What percentage of all official airports is situated in the United States? You know that the distances to be covered are great, that people fly more in the US than anywhere else in the world and that many businesses have their own corporate jets. This ‘knowledge’ is a combination of scraps of information that we have collected in the course of time and now put together to formulate an answer. If you pose this question to a group of professionals, most of their responses would lie between 20% and 40%. The correct percentage is 30. But what would be the number of airports situated in the US? The answers are very diverse: from 1,000 to 50,000. If we have a relative figure, we can usually get close to the correct answer, but with an absolute we find ourselves at a complete loss. The correct answer is 14,858 airports.

The hearing of an absolute number prompts a lot of responses. That many? Unbelievable! An absolute answer is important to make people aware of something. The fact that 80% of a company’s customers are satisfied means relatively little to us. But when it becomes clear that the number of dissatisfied customers still runs into tens of thousands, we can easily picture an angry horde. When KPIs are used to illustrate performance, we need to focus on emotional impact as much as possible. We tend to respond better to an absolute figure. If you want to influence behaviour, you need to focus on KPIs that matter to people.

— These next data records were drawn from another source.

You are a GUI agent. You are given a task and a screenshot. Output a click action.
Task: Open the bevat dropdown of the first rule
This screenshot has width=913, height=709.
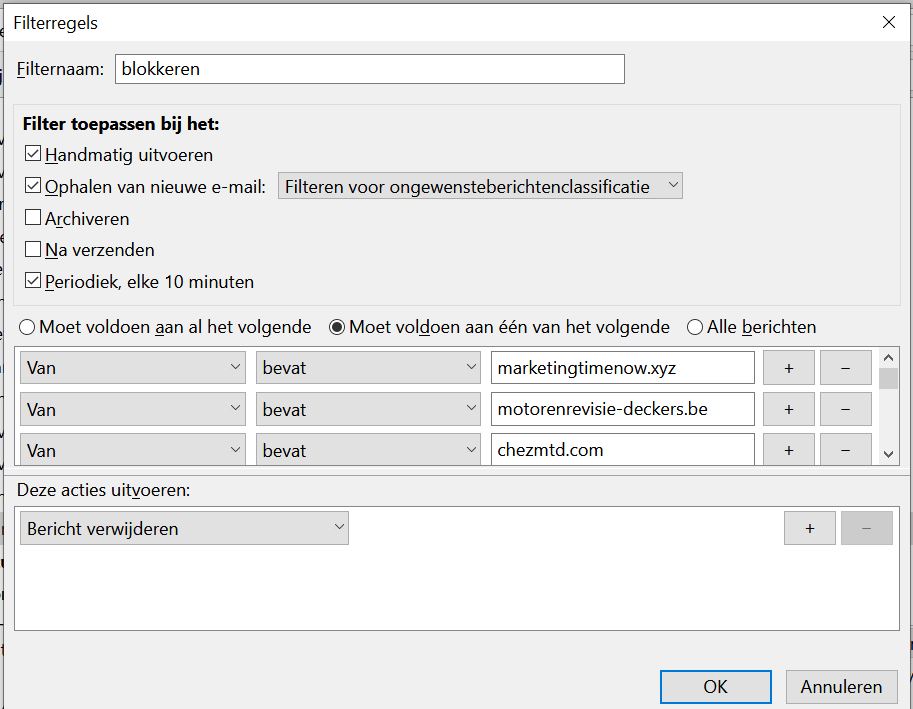pyautogui.click(x=367, y=367)
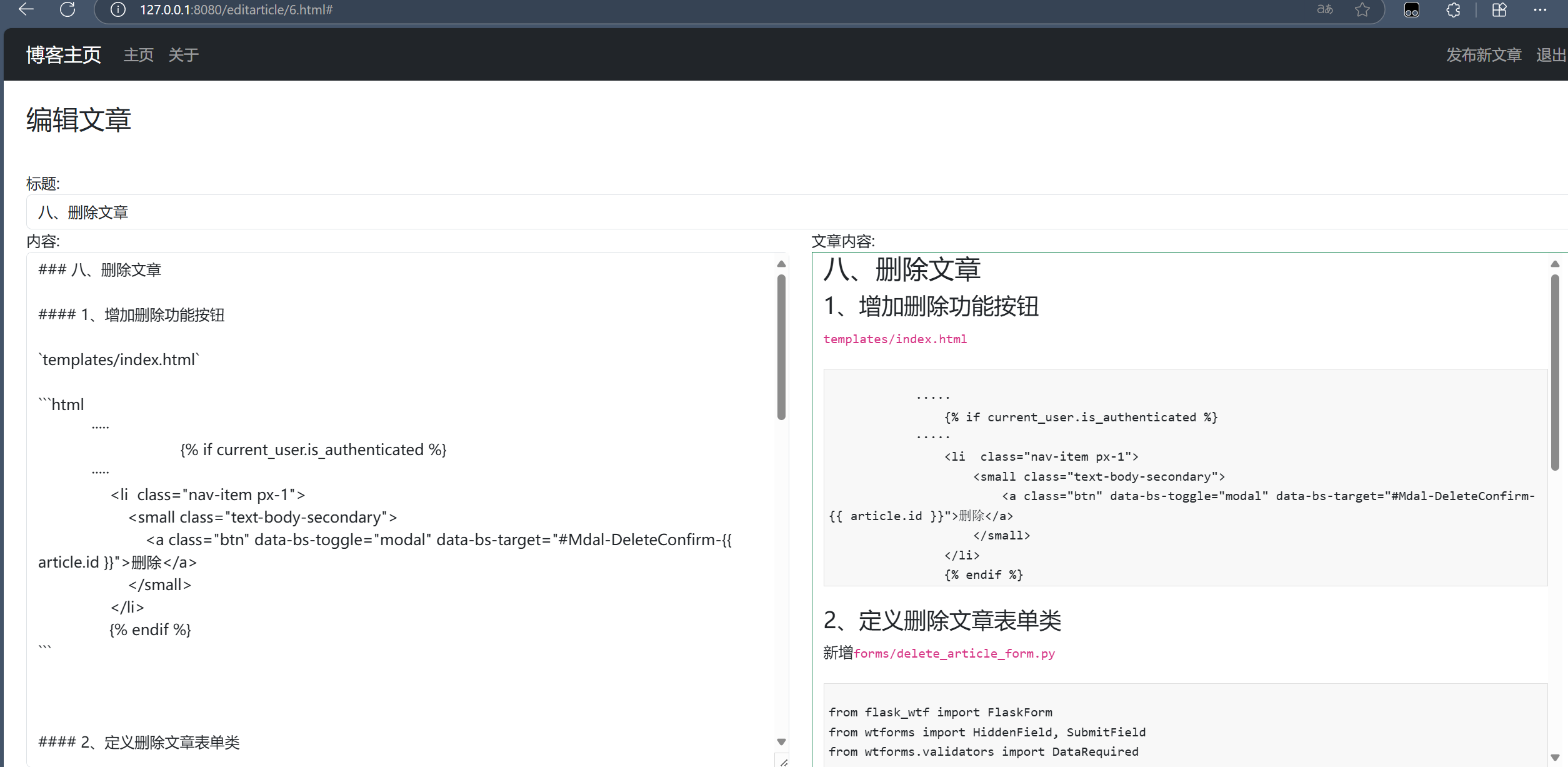This screenshot has height=767, width=1568.
Task: Open browser settings three-dot menu
Action: tap(1540, 9)
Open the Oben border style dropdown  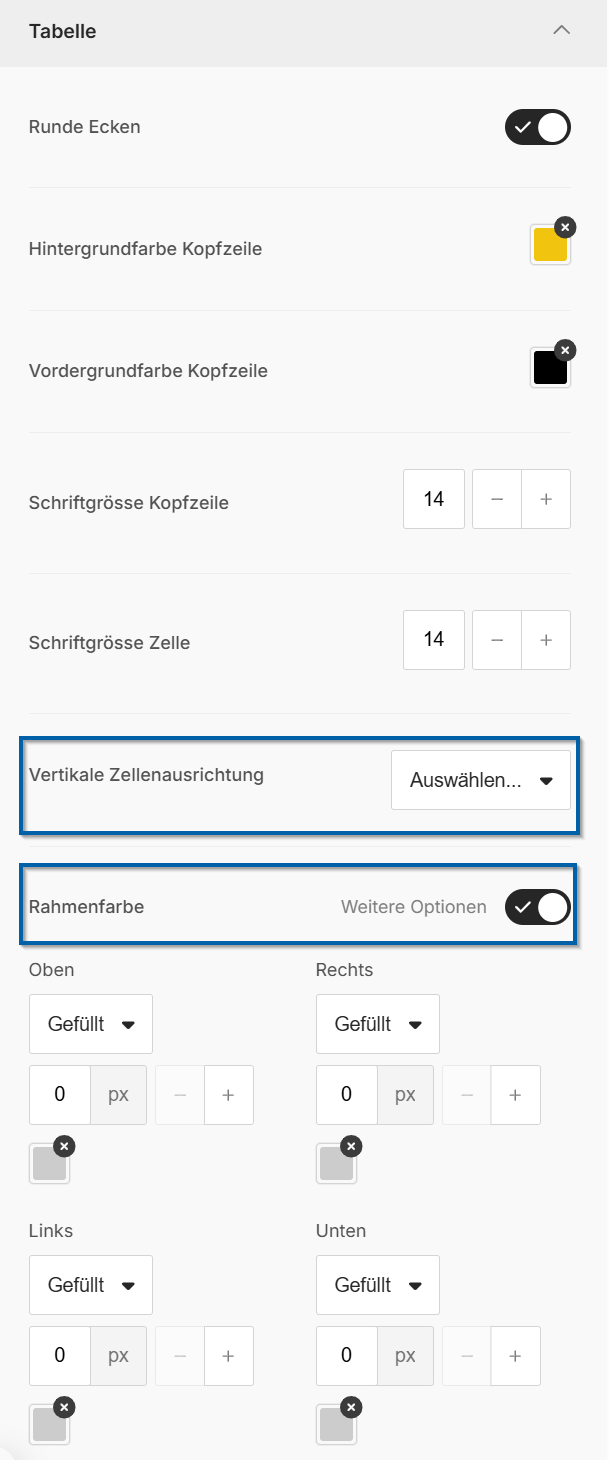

KPIs for IT are often relative figures such as a server availability of 99%. That doesn’t mean much to users (read: customers) or suppliers. There’s not much drive hidden in 99%. Why? Anything above 95% simply sounds like a great score on your report card. It does little to instil a sense of urgency. But the number of missed orders, the number of lost production hours or the number of dissatisfied users are figures about which people do feel IT has an impact on. The 99-dogma is lifeless, especially when it represents something that has no bearing on the real-life activities on the shop floor or in the field.

What is the business impact of an hour’s downtime of a core application? You need to express this in appealing terms. For example, what happens when the weighbridge application of Van Gansewinkel Group, a Dutch waste processing firm as well as provider of raw materials and energy, is offline in the Dutch regions? A mere hour later you have more than 350 garbage trucks standing still and unable to unload. This is equal to a tailback of 2.3 km. Such a traffic jam costs loads of money, causes irritation among the locals, poses a danger to other traffic and has a negative effect on the environment. Relating the solution time of this core application (with all supporting configuration items as infrastructure) to the theoretical length of the traffic jam results in a KPI that appeals to the imagination and is therefore topical. A gridlock KPI is ingenious because it is something everyone can identify with. IT workers want to prevent such a gridlock or at least resolve it as quickly as possible. By using instinctive examples they are able to better relate their own tasks (and priorities) to the business interests. For that reason it is vital to cut back on soulless KPIs and to arrive at examples that speak to the imagination and whose simplicity creates mutual understanding and are therefore ingenious!